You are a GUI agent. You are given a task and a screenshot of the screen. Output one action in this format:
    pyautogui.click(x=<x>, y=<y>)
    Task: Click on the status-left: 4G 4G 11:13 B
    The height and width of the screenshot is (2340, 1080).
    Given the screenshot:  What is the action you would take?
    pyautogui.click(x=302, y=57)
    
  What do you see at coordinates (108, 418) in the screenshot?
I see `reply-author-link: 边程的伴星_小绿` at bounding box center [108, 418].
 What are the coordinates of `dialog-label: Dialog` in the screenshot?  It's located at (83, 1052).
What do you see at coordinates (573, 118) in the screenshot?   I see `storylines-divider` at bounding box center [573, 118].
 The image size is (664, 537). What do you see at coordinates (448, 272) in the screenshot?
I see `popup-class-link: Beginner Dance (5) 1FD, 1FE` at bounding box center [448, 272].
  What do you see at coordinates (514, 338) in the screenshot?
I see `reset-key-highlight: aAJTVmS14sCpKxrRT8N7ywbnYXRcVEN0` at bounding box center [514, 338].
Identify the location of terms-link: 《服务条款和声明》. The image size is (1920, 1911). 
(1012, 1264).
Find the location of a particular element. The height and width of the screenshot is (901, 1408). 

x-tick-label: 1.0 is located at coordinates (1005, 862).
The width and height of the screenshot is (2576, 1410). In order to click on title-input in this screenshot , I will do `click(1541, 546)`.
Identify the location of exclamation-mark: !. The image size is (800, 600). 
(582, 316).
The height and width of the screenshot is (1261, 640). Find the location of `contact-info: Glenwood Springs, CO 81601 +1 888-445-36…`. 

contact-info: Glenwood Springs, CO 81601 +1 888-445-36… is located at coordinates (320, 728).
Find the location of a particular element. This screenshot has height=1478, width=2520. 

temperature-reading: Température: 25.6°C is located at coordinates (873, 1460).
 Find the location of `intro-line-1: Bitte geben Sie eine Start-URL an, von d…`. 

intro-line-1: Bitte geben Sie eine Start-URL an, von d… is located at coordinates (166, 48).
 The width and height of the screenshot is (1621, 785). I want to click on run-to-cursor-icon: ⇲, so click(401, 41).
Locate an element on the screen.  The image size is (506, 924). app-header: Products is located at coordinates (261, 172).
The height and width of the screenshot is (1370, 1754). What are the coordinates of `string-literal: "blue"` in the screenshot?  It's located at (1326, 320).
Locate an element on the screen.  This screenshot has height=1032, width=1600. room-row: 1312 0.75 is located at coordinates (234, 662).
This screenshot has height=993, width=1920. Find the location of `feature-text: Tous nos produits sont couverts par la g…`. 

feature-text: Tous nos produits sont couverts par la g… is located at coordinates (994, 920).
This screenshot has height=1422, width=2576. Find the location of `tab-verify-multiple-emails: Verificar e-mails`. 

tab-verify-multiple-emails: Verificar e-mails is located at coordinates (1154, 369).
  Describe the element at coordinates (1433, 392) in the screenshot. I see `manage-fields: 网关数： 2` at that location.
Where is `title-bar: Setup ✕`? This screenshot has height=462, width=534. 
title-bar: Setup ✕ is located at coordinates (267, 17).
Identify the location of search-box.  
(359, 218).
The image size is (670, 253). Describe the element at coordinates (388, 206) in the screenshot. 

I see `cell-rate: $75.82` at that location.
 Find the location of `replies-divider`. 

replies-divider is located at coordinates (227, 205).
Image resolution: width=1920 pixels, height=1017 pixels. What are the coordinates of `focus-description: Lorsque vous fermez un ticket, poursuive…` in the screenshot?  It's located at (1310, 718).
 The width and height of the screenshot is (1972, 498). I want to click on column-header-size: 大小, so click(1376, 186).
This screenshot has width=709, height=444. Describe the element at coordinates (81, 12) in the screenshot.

JOB: Format the listing above as a JSON list of strings, with one string for each line and no entries for blank lines.

ANSWER TO THIS EXERCISE:
[
  "You are a GUI agent. You are given a task and a screenshot of the screen. Output one action in this format:",
  "    pyautogui.click(x=<x>, y=<y>)",
  "    Task: Click on the status-left: 4G 4G 11:13 B",
  "    The height and width of the screenshot is (2340, 1080).",
  "    Given the screenshot:  What is the action you would take?",
  "    pyautogui.click(x=302, y=57)",
  "  What do you see at coordinates (108, 418) in the screenshot?",
  "I see `reply-author-link: 边程的伴星_小绿` at bounding box center [108, 418].",
  " What are the coordinates of `dialog-label: Dialog` in the screenshot?  It's located at (83, 1052).",
  "What do you see at coordinates (573, 118) in the screenshot?   I see `storylines-divider` at bounding box center [573, 118].",
  " The image size is (664, 537). What do you see at coordinates (448, 272) in the screenshot?",
  "I see `popup-class-link: Beginner Dance (5) 1FD, 1FE` at bounding box center [448, 272].",
  "  What do you see at coordinates (514, 338) in the screenshot?",
  "I see `reset-key-highlight: aAJTVmS14sCpKxrRT8N7ywbnYXRcVEN0` at bounding box center [514, 338].",
  "Identify the location of terms-link: 《服务条款和声明》. The image size is (1920, 1911). ",
  "(1012, 1264).",
  "Find the location of a particular element. The height and width of the screenshot is (901, 1408). ",
  "x-tick-label: 1.0 is located at coordinates (1005, 862).",
  "The width and height of the screenshot is (2576, 1410). In order to click on title-input in this screenshot , I will do `click(1541, 546)`.",
  "Identify the location of exclamation-mark: !. The image size is (800, 600). ",
  "(582, 316).",
  "The height and width of the screenshot is (1261, 640). Find the location of `contact-info: Glenwood Springs, CO 81601 +1 888-445-36…`. ",
  "contact-info: Glenwood Springs, CO 81601 +1 888-445-36… is located at coordinates (320, 728).",
  "Find the location of a particular element. This screenshot has height=1478, width=2520. ",
  "temperature-reading: Température: 25.6°C is located at coordinates (873, 1460).",
  " Find the location of `intro-line-1: Bitte geben Sie eine Start-URL an, von d…`. ",
  "intro-line-1: Bitte geben Sie eine Start-URL an, von d… is located at coordinates (166, 48).",
  " The width and height of the screenshot is (1621, 785). I want to click on run-to-cursor-icon: ⇲, so click(401, 41).",
  "Locate an element on the screen.  The image size is (506, 924). app-header: Products is located at coordinates (261, 172).",
  "The height and width of the screenshot is (1370, 1754). What are the coordinates of `string-literal: \"blue\"` in the screenshot?  It's located at (1326, 320).",
  "Locate an element on the screen.  This screenshot has height=1032, width=1600. room-row: 1312 0.75 is located at coordinates (234, 662).",
  "This screenshot has height=993, width=1920. Find the location of `feature-text: Tous nos produits sont couverts par la g…`. ",
  "feature-text: Tous nos produits sont couverts par la g… is located at coordinates (994, 920).",
  "This screenshot has height=1422, width=2576. Find the location of `tab-verify-multiple-emails: Verificar e-mails`. ",
  "tab-verify-multiple-emails: Verificar e-mails is located at coordinates (1154, 369).",
  "  Describe the element at coordinates (1433, 392) in the screenshot. I see `manage-fields: 网关数： 2` at that location.",
  "Where is `title-bar: Setup ✕`? This screenshot has height=462, width=534. ",
  "title-bar: Setup ✕ is located at coordinates (267, 17).",
  "Identify the location of search-box.  ",
  "(359, 218).",
  "The image size is (670, 253). Describe the element at coordinates (388, 206) in the screenshot. ",
  "I see `cell-rate: $75.82` at that location.",
  " Find the location of `replies-divider`. ",
  "replies-divider is located at coordinates (227, 205).",
  "Image resolution: width=1920 pixels, height=1017 pixels. What are the coordinates of `focus-description: Lorsque vous fermez un ticket, poursuive…` in the screenshot?  It's located at (1310, 718).",
  " The width and height of the screenshot is (1972, 498). I want to click on column-header-size: 大小, so click(1376, 186).",
  "This screenshot has width=709, height=444. Describe the element at coordinates (81, 12) in the screenshot."
]